Mark and I where together for a year, and when we broke up, my parents finally admitted they never really cared for him. But sometimes love puts a blinder on us that blurs the truth and looking back I realize it was one of the most awkward and probably not the best years of coming to terms with what I was becoming.
Creative Tsunami
I’ve been reading Allison’s (Elizabeth Lister) new book EXPOSURE and it is really awakening thoughts and memories of years back. I feel a tinge of the old sexual self wanting to emerge as I examine where I am in my current relationship. It’s like the past, the present and the future are all colliding into one time, now.

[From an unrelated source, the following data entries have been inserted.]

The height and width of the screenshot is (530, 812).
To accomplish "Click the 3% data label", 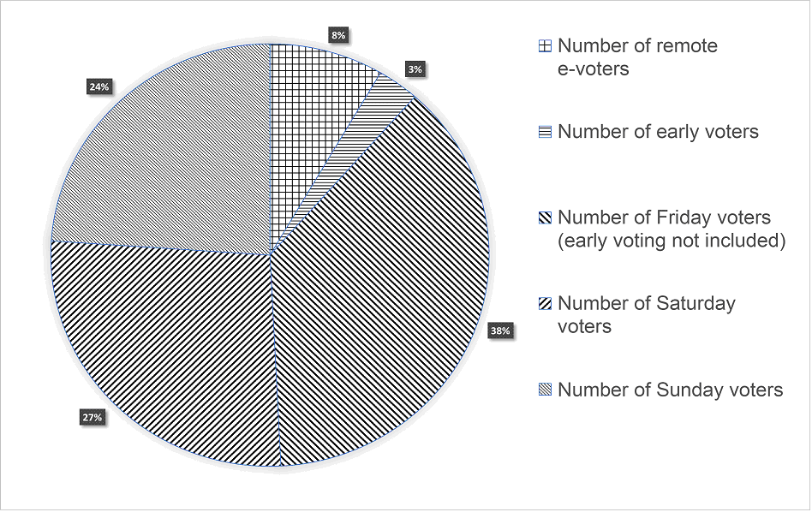I will 415,69.
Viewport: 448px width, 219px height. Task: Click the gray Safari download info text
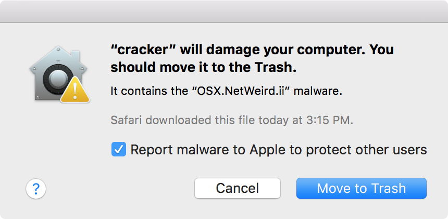[x=232, y=120]
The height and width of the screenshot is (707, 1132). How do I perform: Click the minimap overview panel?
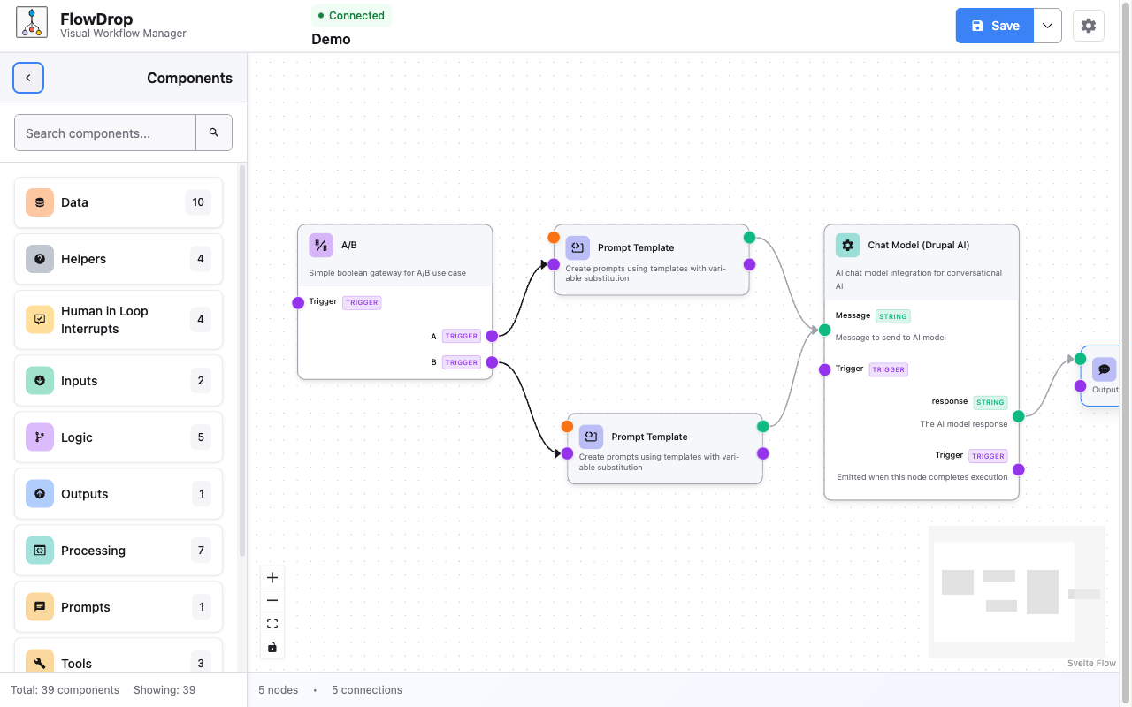[x=1016, y=591]
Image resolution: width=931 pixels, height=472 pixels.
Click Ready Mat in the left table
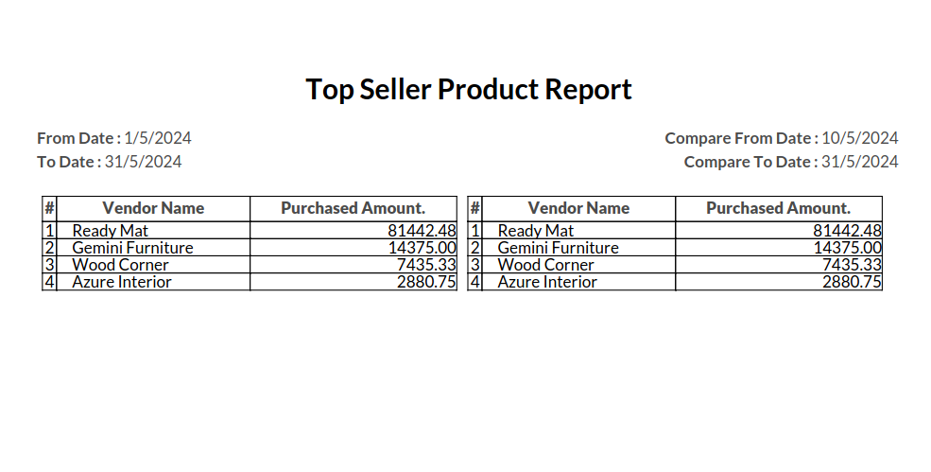[111, 230]
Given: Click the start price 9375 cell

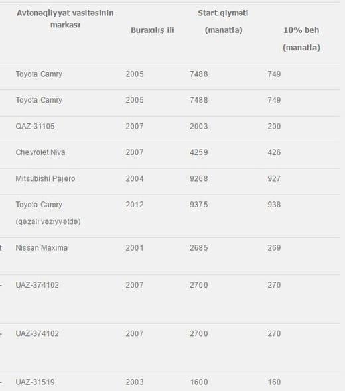Looking at the screenshot, I should 199,205.
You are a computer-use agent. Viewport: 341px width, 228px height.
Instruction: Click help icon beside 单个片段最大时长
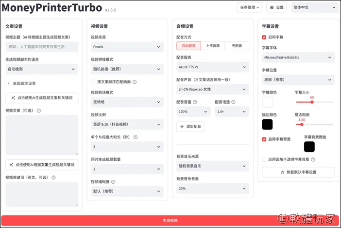[x=135, y=137]
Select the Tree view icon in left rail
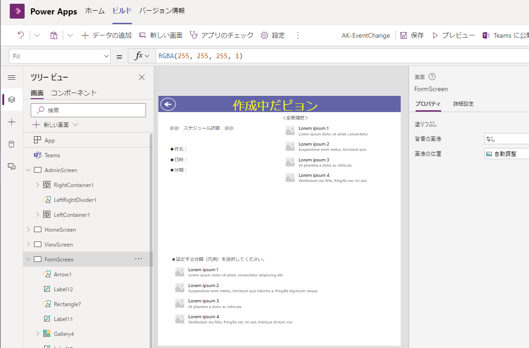The height and width of the screenshot is (348, 529). pos(12,99)
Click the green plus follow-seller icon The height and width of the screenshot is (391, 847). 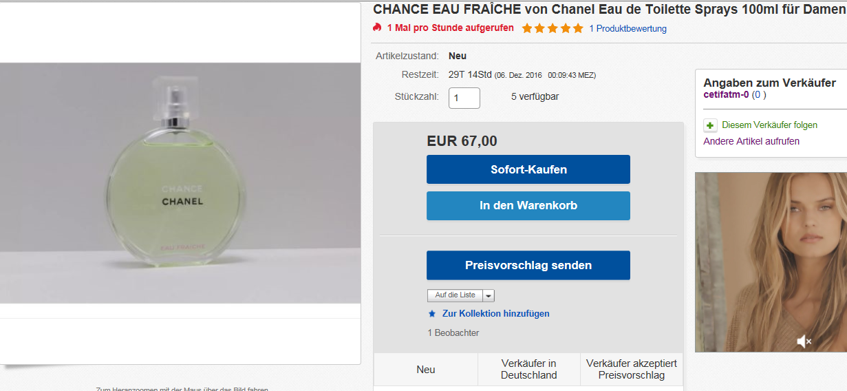710,125
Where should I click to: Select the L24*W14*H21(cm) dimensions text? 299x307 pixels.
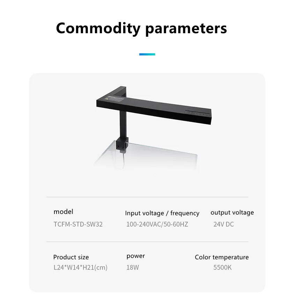(80, 267)
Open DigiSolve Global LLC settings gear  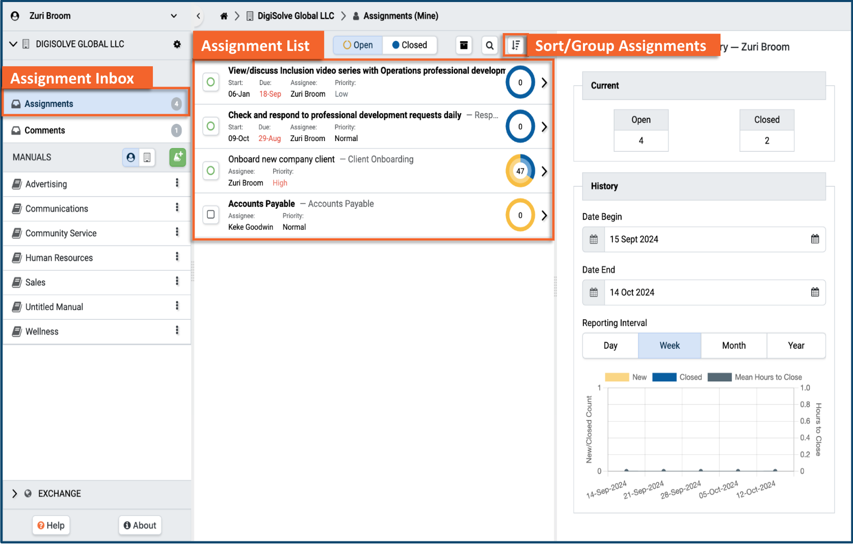(177, 44)
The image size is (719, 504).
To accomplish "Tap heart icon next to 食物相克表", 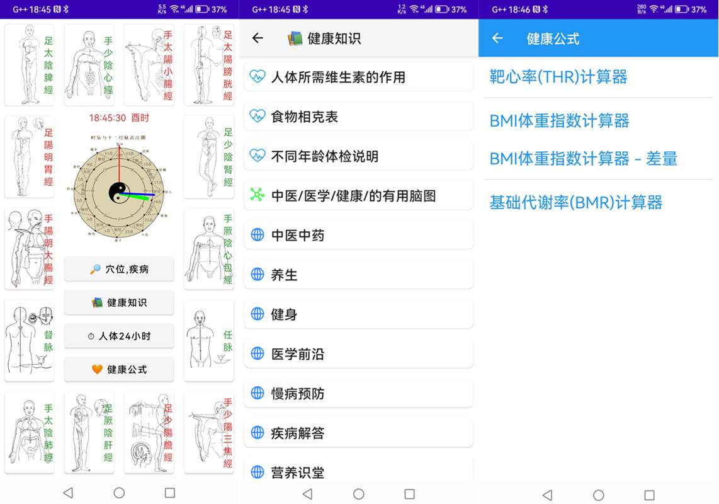I will (257, 117).
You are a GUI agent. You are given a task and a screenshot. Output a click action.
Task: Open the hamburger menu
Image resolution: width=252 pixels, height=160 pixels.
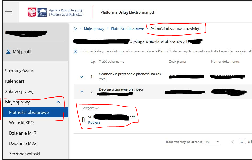click(9, 12)
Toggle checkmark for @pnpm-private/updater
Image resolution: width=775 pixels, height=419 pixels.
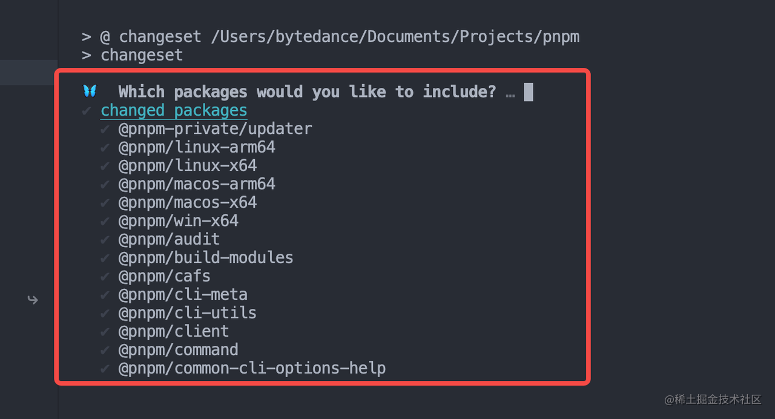(105, 129)
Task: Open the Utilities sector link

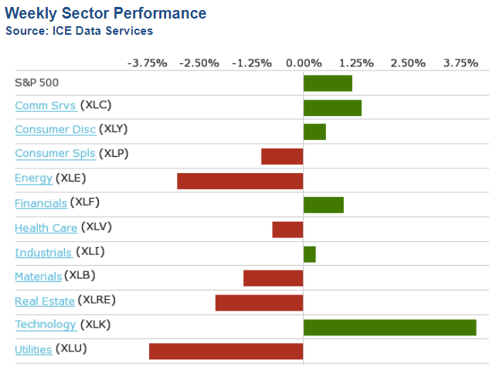Action: tap(33, 350)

Alison has done a remarkable job of capturing some great characters and those feelings of a new romance and utterly falling for another person, which I had forgotten and missed from my life. I guess this is why this genre is so popular. I certainly see why people could get addicted to it. I know Alison has written this story from her heart and she has captured the spirit of a gay romance very beautifully. Her writing is simple and natural. It stirs my own passion. I feel fortunate to have collected so many talented people around me through the course of this year. Though many of them I have not actually physically met, I feel like I have grown close. It’s like I am surrounding myself with this most amazing collective of talented people, we all feeding and inspiring each other. It’s becoming very powerful, stronger than anything I have ever known. We are globally connected and united; all filled with vision and passion, feeding our frenzy to express our creative selves. I have read about the artist collectives that gathered in Paris over a century ago who inspired each other to greater heights, from which some of the most remarkable art and writing has emerged. It is here, present, now. Collectively we grow with each other. We challenge each other. I guess my fantasy would be to meet up somewhere with all my remarkable friends and all hang out together, drink, eat, get a little high and feel the pulse of that creative wave washing over us. Something inside of me yearns for a physical social interaction. There are now so many people I want to visit and meet, I don’t even know where to begin. Australia, Canada, Costa Rica, England, France, Argentina and various points in the USA. Perhaps we are all just ordinary people who have these extraordinary talents and persona only on line and this collective can only work in cyberspace. What a strange phenomenon for me to live in such a remote place like Montana, to have reached out and found such a sublime caliber of creative soul mates.